Please download BioSentVec model and install all the related python libraries

In [25]:
import sent2vec
from nltk import word_tokenize
from nltk.corpus import stopwords
from string import punctuation
from scipy.spatial import distance

## 2. Load BioSentVec model

Please specify the location of the BioSentVec model to model_path. It may take a while to load the model at the first time.

In [32]:
model_path = YOUR_MODEL_LOCATION
model = sent2vec.Sent2vecModel()
try:
    model.load_model(model_path)
except Exception as e:
    print(e)
print('model successfully loaded')

model successfully loaded


## 3. Preprocess sentences

There is no one-size-fits-all solution to preprocess sentences. We demonstrate a representative code example as below.

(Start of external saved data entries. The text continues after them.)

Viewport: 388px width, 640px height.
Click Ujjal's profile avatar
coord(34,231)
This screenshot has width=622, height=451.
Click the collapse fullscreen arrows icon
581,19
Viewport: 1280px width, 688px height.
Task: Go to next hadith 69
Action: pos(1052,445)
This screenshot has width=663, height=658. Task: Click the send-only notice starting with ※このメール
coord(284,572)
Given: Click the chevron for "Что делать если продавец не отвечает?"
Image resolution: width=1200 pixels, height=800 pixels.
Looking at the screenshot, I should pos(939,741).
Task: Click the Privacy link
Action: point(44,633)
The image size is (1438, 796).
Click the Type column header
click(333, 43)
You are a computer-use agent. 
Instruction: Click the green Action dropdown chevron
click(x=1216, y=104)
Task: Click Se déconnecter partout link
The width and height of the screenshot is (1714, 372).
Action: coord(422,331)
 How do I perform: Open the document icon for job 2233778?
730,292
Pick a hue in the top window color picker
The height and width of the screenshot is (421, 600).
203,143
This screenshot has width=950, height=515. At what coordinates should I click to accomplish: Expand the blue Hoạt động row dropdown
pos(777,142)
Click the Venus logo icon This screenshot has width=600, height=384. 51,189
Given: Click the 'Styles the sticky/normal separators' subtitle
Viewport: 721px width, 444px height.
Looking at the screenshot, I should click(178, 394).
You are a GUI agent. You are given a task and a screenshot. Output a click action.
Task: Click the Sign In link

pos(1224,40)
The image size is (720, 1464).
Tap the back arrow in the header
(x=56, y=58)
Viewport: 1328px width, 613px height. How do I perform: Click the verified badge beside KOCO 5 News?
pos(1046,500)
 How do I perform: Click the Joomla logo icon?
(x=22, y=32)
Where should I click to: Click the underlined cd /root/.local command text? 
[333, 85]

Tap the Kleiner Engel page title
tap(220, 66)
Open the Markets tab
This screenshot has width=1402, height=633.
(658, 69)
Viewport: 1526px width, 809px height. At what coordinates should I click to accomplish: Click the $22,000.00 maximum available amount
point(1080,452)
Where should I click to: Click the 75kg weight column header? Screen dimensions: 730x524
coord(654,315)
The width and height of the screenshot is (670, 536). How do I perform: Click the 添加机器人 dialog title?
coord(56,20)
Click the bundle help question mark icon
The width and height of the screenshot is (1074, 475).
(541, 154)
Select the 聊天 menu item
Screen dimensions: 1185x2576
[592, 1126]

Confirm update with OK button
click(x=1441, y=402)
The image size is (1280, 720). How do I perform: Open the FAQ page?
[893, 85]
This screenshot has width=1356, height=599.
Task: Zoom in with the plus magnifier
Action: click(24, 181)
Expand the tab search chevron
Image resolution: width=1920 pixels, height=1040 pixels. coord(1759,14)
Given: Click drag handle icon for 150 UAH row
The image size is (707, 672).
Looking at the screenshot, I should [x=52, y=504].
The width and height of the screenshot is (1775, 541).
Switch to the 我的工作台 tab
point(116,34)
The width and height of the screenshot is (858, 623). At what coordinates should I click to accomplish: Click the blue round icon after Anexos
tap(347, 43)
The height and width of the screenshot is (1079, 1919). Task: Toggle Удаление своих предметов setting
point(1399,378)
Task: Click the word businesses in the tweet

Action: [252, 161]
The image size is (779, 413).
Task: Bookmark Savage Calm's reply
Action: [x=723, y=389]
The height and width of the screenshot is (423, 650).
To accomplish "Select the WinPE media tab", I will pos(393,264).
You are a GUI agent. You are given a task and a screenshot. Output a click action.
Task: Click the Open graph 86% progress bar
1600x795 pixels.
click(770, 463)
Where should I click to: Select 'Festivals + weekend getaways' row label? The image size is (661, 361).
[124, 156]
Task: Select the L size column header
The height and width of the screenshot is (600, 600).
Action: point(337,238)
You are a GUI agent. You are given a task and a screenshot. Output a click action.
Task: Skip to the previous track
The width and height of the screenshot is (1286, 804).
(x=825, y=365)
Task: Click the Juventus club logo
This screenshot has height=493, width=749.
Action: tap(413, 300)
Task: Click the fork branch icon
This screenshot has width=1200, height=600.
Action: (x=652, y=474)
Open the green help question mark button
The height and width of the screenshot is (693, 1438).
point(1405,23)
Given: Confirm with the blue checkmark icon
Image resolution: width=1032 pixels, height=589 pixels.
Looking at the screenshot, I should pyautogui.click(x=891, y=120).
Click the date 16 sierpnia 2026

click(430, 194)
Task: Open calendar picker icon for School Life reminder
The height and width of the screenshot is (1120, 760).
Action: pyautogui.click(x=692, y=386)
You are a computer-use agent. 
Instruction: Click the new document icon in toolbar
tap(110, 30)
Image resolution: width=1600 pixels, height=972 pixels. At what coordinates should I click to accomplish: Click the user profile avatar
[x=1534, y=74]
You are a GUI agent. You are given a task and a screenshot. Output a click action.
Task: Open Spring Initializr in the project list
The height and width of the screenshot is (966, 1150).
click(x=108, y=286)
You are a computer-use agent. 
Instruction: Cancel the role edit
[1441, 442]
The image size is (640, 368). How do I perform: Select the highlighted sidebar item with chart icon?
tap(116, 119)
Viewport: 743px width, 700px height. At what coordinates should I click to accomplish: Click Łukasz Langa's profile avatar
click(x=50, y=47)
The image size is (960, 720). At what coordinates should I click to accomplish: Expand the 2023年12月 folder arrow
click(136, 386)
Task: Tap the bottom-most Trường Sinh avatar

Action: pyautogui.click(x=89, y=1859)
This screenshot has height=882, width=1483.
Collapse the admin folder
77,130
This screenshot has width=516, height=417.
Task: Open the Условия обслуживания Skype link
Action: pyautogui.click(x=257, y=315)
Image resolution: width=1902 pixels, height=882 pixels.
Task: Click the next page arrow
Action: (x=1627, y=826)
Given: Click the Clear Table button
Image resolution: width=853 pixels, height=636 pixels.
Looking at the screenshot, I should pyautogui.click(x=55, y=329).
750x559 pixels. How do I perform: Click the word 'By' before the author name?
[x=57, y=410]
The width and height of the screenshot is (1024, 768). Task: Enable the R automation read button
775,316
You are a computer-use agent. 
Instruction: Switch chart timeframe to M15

This is also consistent with the preprocessing approach when we trained BioSentVec models.

In [15]:
stop_words = set(stopwords.words('english'))
def preprocess_sentence(text):
    text = text.replace('/', ' / ')
    text = text.replace('.-', ' .- ')
    text = text.replace('.', ' . ')
    text = text.replace('\'', ' \' ')
    text = text.lower()

    tokens = [token for token in word_tokenize(text) if token not in punctuation and token not in stop_words]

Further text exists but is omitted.